Work task: All entries below must be reproduced without a single change.

Data for processing:

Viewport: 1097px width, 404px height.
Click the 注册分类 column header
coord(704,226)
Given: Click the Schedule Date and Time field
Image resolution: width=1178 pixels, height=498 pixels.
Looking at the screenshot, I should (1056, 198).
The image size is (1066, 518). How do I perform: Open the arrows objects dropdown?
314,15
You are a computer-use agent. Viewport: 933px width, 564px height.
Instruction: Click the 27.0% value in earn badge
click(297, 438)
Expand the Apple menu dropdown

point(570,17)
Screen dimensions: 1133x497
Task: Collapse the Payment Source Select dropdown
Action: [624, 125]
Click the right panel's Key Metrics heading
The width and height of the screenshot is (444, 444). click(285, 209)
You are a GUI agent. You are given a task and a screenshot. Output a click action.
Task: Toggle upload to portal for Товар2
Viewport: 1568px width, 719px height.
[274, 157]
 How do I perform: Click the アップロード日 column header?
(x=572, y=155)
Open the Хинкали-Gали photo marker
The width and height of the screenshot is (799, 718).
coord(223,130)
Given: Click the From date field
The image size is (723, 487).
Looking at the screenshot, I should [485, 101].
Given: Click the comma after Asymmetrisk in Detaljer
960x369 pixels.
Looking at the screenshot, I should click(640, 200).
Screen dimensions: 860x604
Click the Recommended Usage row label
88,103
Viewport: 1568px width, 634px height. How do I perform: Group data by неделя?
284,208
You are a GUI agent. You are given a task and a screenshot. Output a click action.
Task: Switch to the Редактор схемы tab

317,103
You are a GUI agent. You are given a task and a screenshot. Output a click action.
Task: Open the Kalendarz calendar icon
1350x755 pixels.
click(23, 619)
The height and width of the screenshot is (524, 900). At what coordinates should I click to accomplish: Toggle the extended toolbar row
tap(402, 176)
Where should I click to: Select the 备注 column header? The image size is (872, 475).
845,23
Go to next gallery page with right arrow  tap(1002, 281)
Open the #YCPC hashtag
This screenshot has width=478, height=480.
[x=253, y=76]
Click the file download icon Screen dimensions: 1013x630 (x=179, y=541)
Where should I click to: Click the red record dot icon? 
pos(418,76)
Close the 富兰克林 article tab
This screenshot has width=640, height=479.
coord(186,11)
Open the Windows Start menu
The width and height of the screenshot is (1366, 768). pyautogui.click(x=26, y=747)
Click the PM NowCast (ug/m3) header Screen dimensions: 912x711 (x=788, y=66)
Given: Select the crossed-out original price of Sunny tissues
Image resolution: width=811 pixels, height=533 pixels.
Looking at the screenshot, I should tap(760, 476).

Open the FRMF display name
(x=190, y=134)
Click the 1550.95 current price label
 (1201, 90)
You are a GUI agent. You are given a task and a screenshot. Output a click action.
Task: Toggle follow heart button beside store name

Finished exercise:
Viewport: 1097px width, 404px height.
Click the 注册分类 column header
coord(704,226)
Given: Click the Schedule Date and Time field
Image resolution: width=1178 pixels, height=498 pixels.
Looking at the screenshot, I should (1056, 198).
The image size is (1066, 518). How do I perform: Open the arrows objects dropdown?
314,15
You are a computer-use agent. Viewport: 933px width, 564px height.
Instruction: Click the 27.0% value in earn badge
click(297, 438)
Expand the Apple menu dropdown

point(570,17)
Screen dimensions: 1133x497
Task: Collapse the Payment Source Select dropdown
Action: [624, 125]
Click the right panel's Key Metrics heading
The width and height of the screenshot is (444, 444). click(285, 209)
You are a GUI agent. You are given a task and a screenshot. Output a click action.
Task: Toggle upload to portal for Товар2
Viewport: 1568px width, 719px height.
[274, 157]
 How do I perform: Click the アップロード日 column header?
(x=572, y=155)
Open the Хинкали-Gали photo marker
The width and height of the screenshot is (799, 718).
coord(223,130)
Given: Click the From date field
The image size is (723, 487).
Looking at the screenshot, I should [485, 101].
Given: Click the comma after Asymmetrisk in Detaljer
960x369 pixels.
Looking at the screenshot, I should click(640, 200).
Screen dimensions: 860x604
Click the Recommended Usage row label
88,103
Viewport: 1568px width, 634px height. How do I perform: Group data by неделя?
284,208
You are a GUI agent. You are given a task and a screenshot. Output a click action.
Task: Switch to the Редактор схемы tab

317,103
You are a GUI agent. You are given a task and a screenshot. Output a click action.
Task: Open the Kalendarz calendar icon
1350x755 pixels.
click(23, 619)
The height and width of the screenshot is (524, 900). At what coordinates should I click to accomplish: Toggle the extended toolbar row
tap(402, 176)
Where should I click to: Select the 备注 column header? The image size is (872, 475).
845,23
Go to next gallery page with right arrow  tap(1002, 281)
Open the #YCPC hashtag
This screenshot has width=478, height=480.
[x=253, y=76]
Click the file download icon Screen dimensions: 1013x630 (x=179, y=541)
Where should I click to: Click the red record dot icon? 
pos(418,76)
Close the 富兰克林 article tab
This screenshot has width=640, height=479.
coord(186,11)
Open the Windows Start menu
The width and height of the screenshot is (1366, 768). pyautogui.click(x=26, y=747)
Click the PM NowCast (ug/m3) header Screen dimensions: 912x711 (x=788, y=66)
Given: Select the crossed-out original price of Sunny tissues
Image resolution: width=811 pixels, height=533 pixels.
Looking at the screenshot, I should tap(760, 476).

Open the FRMF display name
(x=190, y=134)
Click the 1550.95 current price label
 (1201, 90)
You are a GUI agent. You are given a task and a screenshot. Output a click action.
Task: Toggle follow heart button beside store name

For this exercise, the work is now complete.